The recent row over AMU came to light when Aligarh’s Member of Parliament Satish Gautam wrote a letter to the Vice-Chancellor of AMU objecting to Jinnah’s portrait in the office of AMU student’s union. The response which came from Shafey Kidwai was shocking, to say the least, as the AMU spokesman defended the portrait. Shafey Kidwai said that the portrait had been hanging in the student’s union office for decades, adding that Jinnah was a founding member of the University court and had been granted lifelong membership of the union. Trying to justify Jinnah’s portrait, he also added that Mahatma Gandhi, C. Rajagopalachari, Sarojini Naidu and C.V. Raman, amongst others were the ones whose portraits were displayed in the AMU student’s union office. All these people had been awarded life membership by the AMU students body and it was a tradition to display the portraits of the life members.

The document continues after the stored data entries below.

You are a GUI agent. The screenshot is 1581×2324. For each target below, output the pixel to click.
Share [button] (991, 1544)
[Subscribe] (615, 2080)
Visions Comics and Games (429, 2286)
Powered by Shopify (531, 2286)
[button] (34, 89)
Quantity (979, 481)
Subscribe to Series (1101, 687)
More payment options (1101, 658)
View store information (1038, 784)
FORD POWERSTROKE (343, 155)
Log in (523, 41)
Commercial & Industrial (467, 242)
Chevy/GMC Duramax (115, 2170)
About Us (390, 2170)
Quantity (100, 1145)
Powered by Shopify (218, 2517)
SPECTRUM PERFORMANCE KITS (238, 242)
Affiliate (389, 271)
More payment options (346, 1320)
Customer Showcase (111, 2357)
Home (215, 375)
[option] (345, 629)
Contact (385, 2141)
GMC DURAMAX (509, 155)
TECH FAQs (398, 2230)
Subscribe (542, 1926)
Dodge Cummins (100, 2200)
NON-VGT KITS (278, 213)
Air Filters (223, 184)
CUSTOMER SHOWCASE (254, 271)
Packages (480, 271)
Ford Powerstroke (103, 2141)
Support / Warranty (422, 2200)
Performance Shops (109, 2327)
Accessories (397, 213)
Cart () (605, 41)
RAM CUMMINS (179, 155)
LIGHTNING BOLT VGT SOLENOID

In his eagerness to justify the portrait of Jinnah, the AMU spokesman forgot that Jinnah was the only name amongst Mahatma Gandhi to Sarojini Naidu who could be accused of mass murder and atrocities committed on people on such a large scale. No leader whose portrait hung in AMU could be accused of dividing society along religious lines other than Jinnah. It is a shame that the portrait of a leader who tore away chunks of India should be hung in the rooms of a university which is run by Indian tax payers’ money.
The apt response would be to take his portrait out and bury it somewhere far-off. Indian students should not grow up idolising a man who put the country through hell for his own greed. The decision taken by Indian Council for Cultural Relations (ICCR) in February 2018 to renovate and use Jinnah’s former residence in Mumbai for diplomatic events must be taken as a burning example. The ICCR decision came despite numerous frowns by the Pakistan government which wanted the house to be transferred to the Pakistani government. The property named South Court has been renovated and will be used for diplomatic purposes by the Indian government. The AMU students’ body along with the administration must take these things into account before it decides to display Jinnah’s portrait. The defence that it had been hanging unchallenged till date is an empty and ridiculous one, which makes one wonder what the Congress and other party leaders were doing all these years. Why did they not challenge the display of the portrait of a murderer in an illustrious educational institution? We have to wait in order to find out what the Congress says and what the AMU student body does on this matter.